▶ _Page_:
━━━━━━━━━━━━━━━━━━━━

# Some help please



## missemma89 (May 23, 2011)

I there, I'm new to all this but am looking to compete in miss figure competitions so any advice would be much appreciated  I have posted my diet & routine at the moment (about 5 weeks into this first program)

I don't really have a set diet but am naturally thin, I have breakfast (usually porridge or something similar) then an apple and cereal bar about 11 o clock then lunch about 1 consists of either baked potato & filling or rice, veg & chicken/fish and then dinner is also a good meal (varies day to day from spag bol to stir fry etc), I do try to have a yogurt most days too 

I train 3 times per week and have always been quite fit - used to do mostly cardio but now I've started weights. I do 10 mins running, 10 mins bike to warm up then 2x 10-12 reps 10kg weighted lunges, 2x 10-12 reps 20-25kg leg curl, 2x 10-12 reps 20kg leg extension, 2x 10-12 reps 5kg bicep curls, 2x 10-12 reps 10kg tricep dips, then all following one after the other 2x 10-12 reps 3kg laterals, alternate front shoulder raises, seated laterals, chest press and then choose 4 different ab exercises and do 30 reps of each x2. And I also attend a high intensity boxercise class once a week on top of gym 3 times a week 

Hope this all makes sense 

Thanks

Emma


----------



## missemma89 (May 23, 2011)

━━━━━━━━━━━━━━━━━━━━

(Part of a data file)

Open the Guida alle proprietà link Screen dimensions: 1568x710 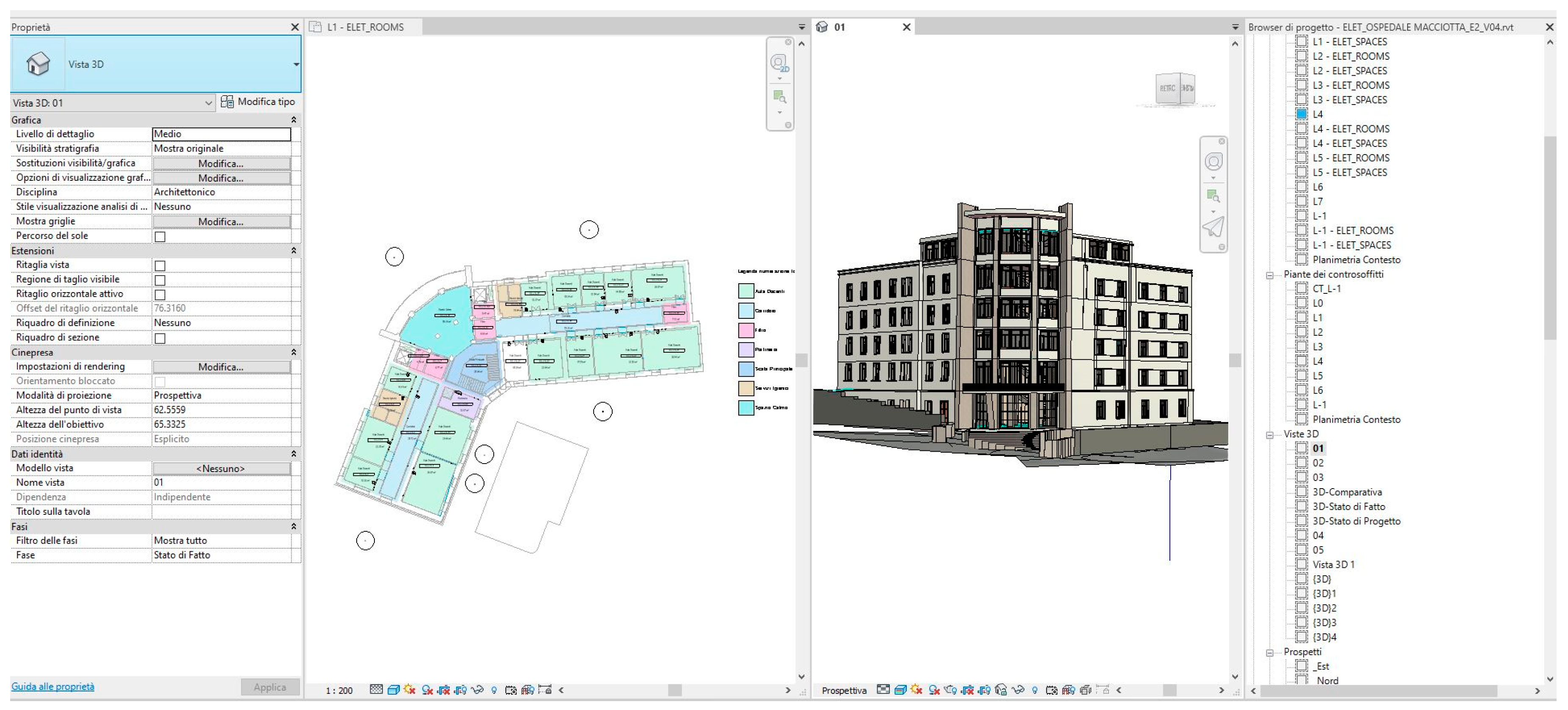pyautogui.click(x=53, y=686)
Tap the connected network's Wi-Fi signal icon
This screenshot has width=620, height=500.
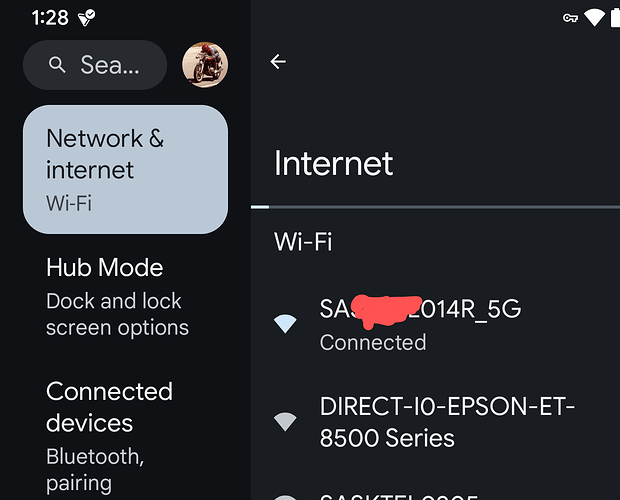[x=285, y=323]
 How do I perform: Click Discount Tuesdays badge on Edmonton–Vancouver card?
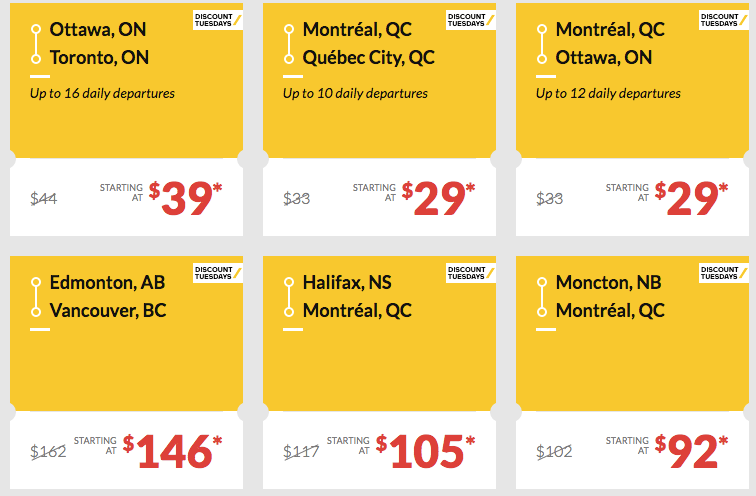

━━━━━━━━━━━━━━━━━━━━

▶ _What is asked_:
1 - In the fitness forum post, what does the poster usually eat for breakfast?
2 - Write out the stretch of the fitness forum post from "# Some help" through "this first program)".
3 - Extend the fitness forum post, picking up right after the point where it stops.

▶ _The replies_:
1 - Usually porridge or something similar.

2 -
# Some help please



## missemma89 (May 23, 2011)

I there, I'm new to all this but am looking to compete in miss figure competitions so any advice would be much appreciated  I have posted my diet & routine at the moment (about 5 weeks into this first program)

3 -
yes this routine is repeated 3 times a week, I have also managed to up the weight on leg extension to 25kg and leg curl to 30kg, and also all arm exercises to 5kg (instead of all the 3kg ones) hope that makes sense 

thanks


----------



## missuniverse (Dec 14, 2011)

hey emma where abouts are you at now with training and diet you still wanting to dip your toe competing wise ? x


----------



## missemma89 (May 23, 2011)

Hi, i have replied to my other thread but just thought id update my training as it's changed quite a bit now 

Arms:

ez bar curl - 3 sets @ 10 reps @ 5kg

laying dumbell extensions - 3 sets @ 10 reps @ 5kg

dumbell curl - 3 sets @ 10 reps @ 7.5kg (although managed to do 8 reps @ 10kg monday)

reverse grip pulldown into tricep pushdown - 3 sets @ 10 reps @ 25kg (managed to do 8 reps @ 30kg monday)

cable curls - 3 sets @ 10 reps @ 20kg

ez bar laying extension - x3 sets @ 10 reps @ just bar

forearm curls - 3 sets @ 10 reps @ 5kg

Legs & Shoulders:

dumbell raises - 3 sets @ 10 reps @ 7.5kg (recently changed from shoulder press - 3 sets @ 10 reps @ 7.5kg)

squats (on smith machine) - x3 sets @ 10 reps @ 15kg

laterals - 3 sets @ 10 reps @ 7.5kg (recently changed from upright row - 3 sets @ 10 reps @ 15kg)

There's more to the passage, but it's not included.